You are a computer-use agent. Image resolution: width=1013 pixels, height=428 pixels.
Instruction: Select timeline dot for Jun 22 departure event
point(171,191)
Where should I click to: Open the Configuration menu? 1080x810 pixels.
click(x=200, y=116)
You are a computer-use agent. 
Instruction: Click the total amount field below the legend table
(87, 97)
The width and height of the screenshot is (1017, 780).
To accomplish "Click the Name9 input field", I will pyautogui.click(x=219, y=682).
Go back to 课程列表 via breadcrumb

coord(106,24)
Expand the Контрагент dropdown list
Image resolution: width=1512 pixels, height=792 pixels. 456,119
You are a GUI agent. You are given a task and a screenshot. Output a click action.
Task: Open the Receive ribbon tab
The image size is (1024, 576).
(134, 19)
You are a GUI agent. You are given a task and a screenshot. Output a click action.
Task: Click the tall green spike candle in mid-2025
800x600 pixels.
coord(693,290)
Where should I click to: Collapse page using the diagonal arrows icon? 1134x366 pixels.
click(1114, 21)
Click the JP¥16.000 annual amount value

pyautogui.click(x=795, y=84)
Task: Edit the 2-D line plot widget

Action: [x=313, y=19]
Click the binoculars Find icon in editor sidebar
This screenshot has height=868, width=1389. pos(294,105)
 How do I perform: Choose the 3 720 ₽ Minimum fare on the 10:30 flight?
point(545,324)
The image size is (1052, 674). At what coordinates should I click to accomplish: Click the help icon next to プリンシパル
= = = = =
▸ WHAT YOU HAVE TO DO
The expected answer is a copy of every line in the entries that holds the word "agent".

▸ TASK ANSWER
You are a computer-use agent. Image resolution: width=1013 pixels, height=428 pixels.
You are a computer-use agent. 
You are a GUI agent. You are given a task and a screenshot. Output a click action.
You are a GUI agent. You are given a task and a screenshot. Output a click action.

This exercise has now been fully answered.